RECORDS SHOWN section start

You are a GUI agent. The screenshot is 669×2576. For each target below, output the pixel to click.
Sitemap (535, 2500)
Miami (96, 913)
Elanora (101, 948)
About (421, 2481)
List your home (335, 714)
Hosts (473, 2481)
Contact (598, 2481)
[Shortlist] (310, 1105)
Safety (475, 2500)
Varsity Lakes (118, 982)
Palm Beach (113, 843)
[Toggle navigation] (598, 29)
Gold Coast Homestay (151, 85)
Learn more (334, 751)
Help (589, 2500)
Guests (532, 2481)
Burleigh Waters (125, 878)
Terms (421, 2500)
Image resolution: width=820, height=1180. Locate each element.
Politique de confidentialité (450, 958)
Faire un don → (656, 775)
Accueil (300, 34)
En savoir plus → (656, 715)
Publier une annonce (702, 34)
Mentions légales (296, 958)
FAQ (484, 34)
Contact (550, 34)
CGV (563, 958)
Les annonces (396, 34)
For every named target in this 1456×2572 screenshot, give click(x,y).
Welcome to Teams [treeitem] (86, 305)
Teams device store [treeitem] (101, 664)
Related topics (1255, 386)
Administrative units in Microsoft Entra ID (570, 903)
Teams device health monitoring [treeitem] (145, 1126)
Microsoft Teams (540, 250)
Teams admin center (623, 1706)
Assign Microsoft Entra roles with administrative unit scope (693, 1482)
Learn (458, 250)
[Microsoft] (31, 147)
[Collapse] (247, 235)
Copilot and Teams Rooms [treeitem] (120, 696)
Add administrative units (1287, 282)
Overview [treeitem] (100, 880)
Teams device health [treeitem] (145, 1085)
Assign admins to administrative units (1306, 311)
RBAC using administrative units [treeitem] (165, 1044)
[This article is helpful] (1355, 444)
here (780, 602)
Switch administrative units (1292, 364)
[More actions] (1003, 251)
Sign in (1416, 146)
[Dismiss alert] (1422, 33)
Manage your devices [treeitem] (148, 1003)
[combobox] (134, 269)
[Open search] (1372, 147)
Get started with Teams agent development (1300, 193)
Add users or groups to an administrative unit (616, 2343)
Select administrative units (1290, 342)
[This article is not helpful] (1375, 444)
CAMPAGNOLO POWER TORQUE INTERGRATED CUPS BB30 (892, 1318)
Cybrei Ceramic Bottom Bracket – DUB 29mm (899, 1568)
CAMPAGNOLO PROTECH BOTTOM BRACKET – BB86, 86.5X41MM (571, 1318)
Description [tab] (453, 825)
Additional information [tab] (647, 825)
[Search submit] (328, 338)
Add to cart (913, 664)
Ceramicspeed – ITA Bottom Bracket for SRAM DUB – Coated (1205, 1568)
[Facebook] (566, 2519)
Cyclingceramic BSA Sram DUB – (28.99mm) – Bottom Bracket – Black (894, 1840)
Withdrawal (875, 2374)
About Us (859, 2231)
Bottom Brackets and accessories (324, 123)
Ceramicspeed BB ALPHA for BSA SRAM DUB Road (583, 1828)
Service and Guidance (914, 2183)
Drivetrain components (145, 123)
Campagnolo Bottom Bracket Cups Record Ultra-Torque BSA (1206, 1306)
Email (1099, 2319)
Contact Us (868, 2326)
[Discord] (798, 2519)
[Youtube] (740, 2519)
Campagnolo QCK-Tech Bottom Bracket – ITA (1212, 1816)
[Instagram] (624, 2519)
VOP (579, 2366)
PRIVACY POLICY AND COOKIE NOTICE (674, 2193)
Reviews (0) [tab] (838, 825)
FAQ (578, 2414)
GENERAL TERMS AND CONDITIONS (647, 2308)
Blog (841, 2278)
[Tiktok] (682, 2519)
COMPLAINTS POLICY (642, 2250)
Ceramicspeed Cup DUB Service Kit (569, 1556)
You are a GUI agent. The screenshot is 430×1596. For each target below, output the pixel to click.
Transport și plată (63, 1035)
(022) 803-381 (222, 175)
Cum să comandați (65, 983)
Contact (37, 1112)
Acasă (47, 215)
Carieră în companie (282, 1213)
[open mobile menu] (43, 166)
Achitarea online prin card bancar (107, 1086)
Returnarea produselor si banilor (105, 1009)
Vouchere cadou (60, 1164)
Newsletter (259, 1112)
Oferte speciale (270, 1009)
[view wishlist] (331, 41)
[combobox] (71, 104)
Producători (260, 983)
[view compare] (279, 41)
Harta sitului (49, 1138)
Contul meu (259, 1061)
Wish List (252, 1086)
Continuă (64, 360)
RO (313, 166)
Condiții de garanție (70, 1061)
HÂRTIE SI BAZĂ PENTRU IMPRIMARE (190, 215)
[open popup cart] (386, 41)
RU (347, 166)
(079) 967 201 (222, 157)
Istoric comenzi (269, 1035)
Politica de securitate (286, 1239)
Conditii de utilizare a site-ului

RECORDS SHOWN section end

WHAT THE TASK REQUIRES: Each line from the one containing "Contul meu (259, 1061)" through the end of the material must be output exactly, and no other line.

COMPLETED TASK:
Contul meu (259, 1061)
Wish List (252, 1086)
Continuă (64, 360)
RO (313, 166)
Condiții de garanție (70, 1061)
HÂRTIE SI BAZĂ PENTRU IMPRIMARE (190, 215)
[open popup cart] (386, 41)
RU (347, 166)
(079) 967 201 (222, 157)
Istoric comenzi (269, 1035)
Politica de securitate (286, 1239)
Conditii de utilizare a site-ului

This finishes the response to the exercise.